§ TASK DESCRIPTION:
Print every entry below again. Nothing may differ from the original.

*** SUPPLIED RECORDS Section Begins ***

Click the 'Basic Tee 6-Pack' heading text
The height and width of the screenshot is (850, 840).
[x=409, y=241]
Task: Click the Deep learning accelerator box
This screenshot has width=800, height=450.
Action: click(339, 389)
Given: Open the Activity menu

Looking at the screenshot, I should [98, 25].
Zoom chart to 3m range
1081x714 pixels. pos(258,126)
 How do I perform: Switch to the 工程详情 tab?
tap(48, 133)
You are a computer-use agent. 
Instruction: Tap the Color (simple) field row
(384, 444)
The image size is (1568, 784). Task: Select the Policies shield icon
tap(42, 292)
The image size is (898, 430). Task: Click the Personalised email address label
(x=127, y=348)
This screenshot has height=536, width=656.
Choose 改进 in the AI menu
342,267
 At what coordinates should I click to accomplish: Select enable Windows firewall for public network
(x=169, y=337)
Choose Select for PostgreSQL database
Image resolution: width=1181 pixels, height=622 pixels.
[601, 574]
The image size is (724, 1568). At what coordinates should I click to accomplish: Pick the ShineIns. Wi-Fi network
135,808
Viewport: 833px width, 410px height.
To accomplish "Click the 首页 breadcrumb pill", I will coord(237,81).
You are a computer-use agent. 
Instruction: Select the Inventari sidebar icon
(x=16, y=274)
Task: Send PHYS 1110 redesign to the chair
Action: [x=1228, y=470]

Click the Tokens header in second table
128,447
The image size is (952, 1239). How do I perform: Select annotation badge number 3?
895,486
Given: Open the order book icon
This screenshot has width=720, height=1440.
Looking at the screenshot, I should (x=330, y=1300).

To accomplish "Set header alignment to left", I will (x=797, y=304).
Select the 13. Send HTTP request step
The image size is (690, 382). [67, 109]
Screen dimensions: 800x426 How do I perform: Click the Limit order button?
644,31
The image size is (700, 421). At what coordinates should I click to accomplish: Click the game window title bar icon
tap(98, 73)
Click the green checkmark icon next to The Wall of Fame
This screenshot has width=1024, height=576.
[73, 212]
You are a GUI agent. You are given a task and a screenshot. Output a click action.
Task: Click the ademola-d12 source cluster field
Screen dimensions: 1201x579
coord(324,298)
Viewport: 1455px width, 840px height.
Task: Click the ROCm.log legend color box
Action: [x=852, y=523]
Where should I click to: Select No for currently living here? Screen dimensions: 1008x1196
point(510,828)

*** SUPPLIED RECORDS Section Ends ***

§ SOLUTION:
Click the 'Basic Tee 6-Pack' heading text
The height and width of the screenshot is (850, 840).
[x=409, y=241]
Task: Click the Deep learning accelerator box
This screenshot has width=800, height=450.
Action: click(339, 389)
Given: Open the Activity menu

Looking at the screenshot, I should [98, 25].
Zoom chart to 3m range
1081x714 pixels. pos(258,126)
 How do I perform: Switch to the 工程详情 tab?
tap(48, 133)
You are a computer-use agent. 
Instruction: Tap the Color (simple) field row
(384, 444)
The image size is (1568, 784). Task: Select the Policies shield icon
tap(42, 292)
The image size is (898, 430). Task: Click the Personalised email address label
(x=127, y=348)
This screenshot has height=536, width=656.
Choose 改进 in the AI menu
342,267
 At what coordinates should I click to accomplish: Select enable Windows firewall for public network
(x=169, y=337)
Choose Select for PostgreSQL database
Image resolution: width=1181 pixels, height=622 pixels.
[601, 574]
The image size is (724, 1568). At what coordinates should I click to accomplish: Pick the ShineIns. Wi-Fi network
135,808
Viewport: 833px width, 410px height.
To accomplish "Click the 首页 breadcrumb pill", I will coord(237,81).
You are a computer-use agent. 
Instruction: Select the Inventari sidebar icon
(x=16, y=274)
Task: Send PHYS 1110 redesign to the chair
Action: [x=1228, y=470]

Click the Tokens header in second table
128,447
The image size is (952, 1239). How do I perform: Select annotation badge number 3?
895,486
Given: Open the order book icon
This screenshot has width=720, height=1440.
Looking at the screenshot, I should (x=330, y=1300).

To accomplish "Set header alignment to left", I will (x=797, y=304).
Select the 13. Send HTTP request step
The image size is (690, 382). [67, 109]
Screen dimensions: 800x426 How do I perform: Click the Limit order button?
644,31
The image size is (700, 421). At what coordinates should I click to accomplish: Click the game window title bar icon
tap(98, 73)
Click the green checkmark icon next to The Wall of Fame
This screenshot has width=1024, height=576.
[73, 212]
You are a GUI agent. You are given a task and a screenshot. Output a click action.
Task: Click the ademola-d12 source cluster field
Screen dimensions: 1201x579
coord(324,298)
Viewport: 1455px width, 840px height.
Task: Click the ROCm.log legend color box
Action: [x=852, y=523]
Where should I click to: Select No for currently living here? Screen dimensions: 1008x1196
point(510,828)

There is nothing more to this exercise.